Could be good value late, I think we either need to grab a long term project who could develop into a top 3-5 player on the team, or go for guys who we can plug in to the rotation immediately.


----------



## BlakeJesus

Lot of buzz about us taking Tony Wroten if he's available. DraftExpress says he's a 19 year old 6'5" PG/SG and his best case comparison is Tyreke Evans. People say that it's great value and could potentially be a steal because he would go way earlier if he came out in 2013 instead.

Haven't seen the kid play at all (though I will make a point to check out some highlight tape in the near future), but he sounds like the direction I would want the Hawks to go. Not neccessarily his skillset, but a high potential kid that may end up having way more value than you'd normally find at 21. We need to either hit on a rotation caliber big man or gamble on some high ceiling wing player (PG-SF).


----------



## ATLien

I don't pay much attention to those best case / worst case comparisons on draft sites. If they were accurate, there would be a lot more superstars and good players than there exist in reality.

I want to see a new starting SF, though. Or move Johnson to SF, and see a new starting SG. It's kind of funny now I want to see us draft a wing player.


----------



## BlakeJesus

:laugh:

I thought it was funny too that I wanted us to nab a SF/SG or PG/SG type, just feels wrong to root for that sort of thing. I suppose that's how Lions fans will feel when it's time to draft another WR in the first round.

Nah I feel you about the comps, players are generally very different even if they do similar things, but I literally haven't seen him play any basketball so it's nice to at least have a feel for what "type" of player the kid is.


----------



## ATLien

Denver/Memphis have me thinking how good this team would be if they were coached and played smart basketball.

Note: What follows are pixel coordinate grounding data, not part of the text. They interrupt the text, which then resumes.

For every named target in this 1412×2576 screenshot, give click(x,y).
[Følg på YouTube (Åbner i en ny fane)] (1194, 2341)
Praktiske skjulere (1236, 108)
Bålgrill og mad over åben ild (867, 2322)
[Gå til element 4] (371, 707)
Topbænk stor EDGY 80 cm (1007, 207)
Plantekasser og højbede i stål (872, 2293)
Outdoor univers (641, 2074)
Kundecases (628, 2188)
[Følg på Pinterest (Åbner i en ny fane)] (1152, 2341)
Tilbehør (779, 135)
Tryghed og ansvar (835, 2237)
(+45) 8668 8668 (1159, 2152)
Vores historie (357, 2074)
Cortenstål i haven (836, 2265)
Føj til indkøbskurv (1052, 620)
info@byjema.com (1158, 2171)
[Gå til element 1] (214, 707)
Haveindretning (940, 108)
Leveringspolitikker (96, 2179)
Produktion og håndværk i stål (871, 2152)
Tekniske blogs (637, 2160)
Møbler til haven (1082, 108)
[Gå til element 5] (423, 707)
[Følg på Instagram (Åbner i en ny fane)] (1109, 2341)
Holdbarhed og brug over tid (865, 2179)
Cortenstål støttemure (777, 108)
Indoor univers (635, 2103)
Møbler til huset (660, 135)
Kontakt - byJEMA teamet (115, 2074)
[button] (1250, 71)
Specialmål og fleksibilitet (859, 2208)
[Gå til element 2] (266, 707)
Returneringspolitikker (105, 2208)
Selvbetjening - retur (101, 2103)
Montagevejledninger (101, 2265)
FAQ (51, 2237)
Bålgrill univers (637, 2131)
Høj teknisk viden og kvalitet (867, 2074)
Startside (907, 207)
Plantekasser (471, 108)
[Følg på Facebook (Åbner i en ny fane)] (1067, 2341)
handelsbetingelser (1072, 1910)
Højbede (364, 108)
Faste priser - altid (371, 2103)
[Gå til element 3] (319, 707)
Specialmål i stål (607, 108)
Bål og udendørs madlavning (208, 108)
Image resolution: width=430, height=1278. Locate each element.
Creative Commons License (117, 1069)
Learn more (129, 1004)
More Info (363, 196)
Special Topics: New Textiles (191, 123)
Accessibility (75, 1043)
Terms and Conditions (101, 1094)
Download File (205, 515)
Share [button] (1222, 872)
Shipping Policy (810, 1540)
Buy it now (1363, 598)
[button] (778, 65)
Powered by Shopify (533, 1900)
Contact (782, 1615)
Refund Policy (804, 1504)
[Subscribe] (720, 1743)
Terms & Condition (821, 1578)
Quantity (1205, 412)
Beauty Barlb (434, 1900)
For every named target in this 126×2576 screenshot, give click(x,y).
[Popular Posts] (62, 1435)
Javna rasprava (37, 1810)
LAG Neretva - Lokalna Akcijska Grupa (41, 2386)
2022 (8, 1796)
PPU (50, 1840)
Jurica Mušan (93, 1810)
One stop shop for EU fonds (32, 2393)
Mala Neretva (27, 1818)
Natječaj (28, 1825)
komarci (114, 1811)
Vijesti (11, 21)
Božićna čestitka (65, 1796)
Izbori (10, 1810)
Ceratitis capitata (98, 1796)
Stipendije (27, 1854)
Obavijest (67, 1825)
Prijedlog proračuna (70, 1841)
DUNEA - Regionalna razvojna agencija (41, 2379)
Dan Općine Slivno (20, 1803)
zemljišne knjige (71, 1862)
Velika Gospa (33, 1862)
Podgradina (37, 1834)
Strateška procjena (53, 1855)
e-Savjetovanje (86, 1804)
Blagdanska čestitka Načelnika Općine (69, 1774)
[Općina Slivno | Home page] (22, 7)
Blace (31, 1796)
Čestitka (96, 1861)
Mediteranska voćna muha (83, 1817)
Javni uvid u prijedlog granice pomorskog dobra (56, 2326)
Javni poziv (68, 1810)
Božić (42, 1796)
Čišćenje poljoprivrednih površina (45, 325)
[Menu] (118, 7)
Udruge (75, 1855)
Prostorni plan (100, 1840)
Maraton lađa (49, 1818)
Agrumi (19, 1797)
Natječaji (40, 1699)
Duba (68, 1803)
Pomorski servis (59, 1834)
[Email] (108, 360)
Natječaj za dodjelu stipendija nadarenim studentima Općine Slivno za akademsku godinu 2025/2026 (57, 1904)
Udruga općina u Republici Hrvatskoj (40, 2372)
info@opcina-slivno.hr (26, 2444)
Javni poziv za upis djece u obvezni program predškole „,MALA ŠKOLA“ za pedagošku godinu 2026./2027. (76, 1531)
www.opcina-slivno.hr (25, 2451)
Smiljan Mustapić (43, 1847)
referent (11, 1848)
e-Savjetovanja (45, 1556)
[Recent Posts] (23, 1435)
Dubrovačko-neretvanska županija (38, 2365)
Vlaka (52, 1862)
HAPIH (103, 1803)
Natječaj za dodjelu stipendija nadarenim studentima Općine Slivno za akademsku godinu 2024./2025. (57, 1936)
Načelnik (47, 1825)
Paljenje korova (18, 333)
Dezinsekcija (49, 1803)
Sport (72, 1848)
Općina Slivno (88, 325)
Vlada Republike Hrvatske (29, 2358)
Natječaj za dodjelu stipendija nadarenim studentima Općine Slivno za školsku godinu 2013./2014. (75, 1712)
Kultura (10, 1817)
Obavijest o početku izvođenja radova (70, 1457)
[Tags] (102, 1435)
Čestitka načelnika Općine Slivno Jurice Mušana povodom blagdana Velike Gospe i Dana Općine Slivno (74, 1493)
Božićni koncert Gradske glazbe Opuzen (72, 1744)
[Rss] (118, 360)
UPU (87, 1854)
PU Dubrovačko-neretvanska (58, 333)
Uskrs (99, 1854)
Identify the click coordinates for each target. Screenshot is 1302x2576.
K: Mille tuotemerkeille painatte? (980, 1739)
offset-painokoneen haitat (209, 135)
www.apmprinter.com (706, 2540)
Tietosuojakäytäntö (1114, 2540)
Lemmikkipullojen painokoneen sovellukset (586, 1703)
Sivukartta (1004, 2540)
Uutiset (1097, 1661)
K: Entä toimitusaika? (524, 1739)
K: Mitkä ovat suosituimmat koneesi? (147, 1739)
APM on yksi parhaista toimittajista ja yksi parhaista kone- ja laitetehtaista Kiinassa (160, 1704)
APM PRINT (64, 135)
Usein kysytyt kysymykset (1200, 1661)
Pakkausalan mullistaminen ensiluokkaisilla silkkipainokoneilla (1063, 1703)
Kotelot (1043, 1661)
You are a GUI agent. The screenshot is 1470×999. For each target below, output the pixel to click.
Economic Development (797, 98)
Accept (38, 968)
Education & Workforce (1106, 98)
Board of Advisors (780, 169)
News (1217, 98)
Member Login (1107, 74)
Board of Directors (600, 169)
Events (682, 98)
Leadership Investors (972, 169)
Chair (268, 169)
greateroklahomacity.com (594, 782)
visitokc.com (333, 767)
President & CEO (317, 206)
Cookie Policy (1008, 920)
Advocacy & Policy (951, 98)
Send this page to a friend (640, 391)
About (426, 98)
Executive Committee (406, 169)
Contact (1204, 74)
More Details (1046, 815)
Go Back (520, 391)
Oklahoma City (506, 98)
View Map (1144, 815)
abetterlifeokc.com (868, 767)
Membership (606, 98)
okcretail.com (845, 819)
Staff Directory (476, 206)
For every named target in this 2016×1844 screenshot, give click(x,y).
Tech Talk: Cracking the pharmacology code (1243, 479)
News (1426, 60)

I heard today that both the Hawks HC & GM are undecided if they'll be brought back. I just don't know if you can fix Josh & Joe after they've been in the league for 7+ years together. Actually have a post I want to make on this, but I'll wait until a decision is made on Drew/Sund.


----------



## BlakeJesus

I would thoroughly enjoy a philosophy change for our team. I do think the Hawks have some serious talent, and if they can nab a 10 minute a night guy via the draft as well as throw the MLE at somebody they could be a serious team.


----------



## ATLien

Oops, both Memphis and L.A. got bounced. So much for trying to be like them.


----------



## Dre

LA who


----------



## BlakeJesus

I think he meant Denver.


----------



## Dre

Joe Johnson might be the best closer on either Denver or Memphis and Josh Smith might be the best player :kanyeshrug:


----------



## RollWithEm

The Hawks just need to add Nash.


----------



## BlakeJesus

Adding Nash would be pretty awesome.

DraftExpress has Meyers Leonard getting picked 21st to Boston, I would really love for this kid to fall to us at 23.


----------



## RollWithEm

I have come back to this thread to reiterate that Steve Nash would make the Hawks the FAVORITES in the Eastern Conference. The Heat would not want to play that team.


----------



## BlakeJesus

If we added Nash and Meyers Leonard or Fab Melo I would agree that we'd probably be a top 2 team, not sure we could topple the Heat but Josh Smith is probably the best equip player in the league to slow down LeBron.


----------



## 29380

*Would you trade Josh Smith for the #7 pick?*


----------



## BlakeJesus

No way. Jared Sullinger < Josh Smith in a big way.


----------



## ATLien

Rather have the #7 than Garnett's expiring, though.


----------



## ATLien

Bump

I'm going to be very disappointed if we don't do anything tonight and Josh and/or Joe is still a Hawk.


----------



## BlakeJesus

I won't be disappointed, but at this point I think something should happen.


----------



## ATLien

http://www.peachtreehoops.com/2012/...radley-beal-sought-after-by-atlanta#storyjump



> San Antonio, which doesn't pick until No. 59 in the second round, as well as Atlanta, which does have a first-round pick at No. 23, also made a number of calls to Donovan and Florida in the hope that each team could move up to land Beal.
> 
> But the source said the teams told Donovan it would have to be the "parting of the red sea," to pull off a move to get up to the top of three in the draft.
> 
> "They gave (Donovan) the impression that they were trying to move up to get Brad," said the source.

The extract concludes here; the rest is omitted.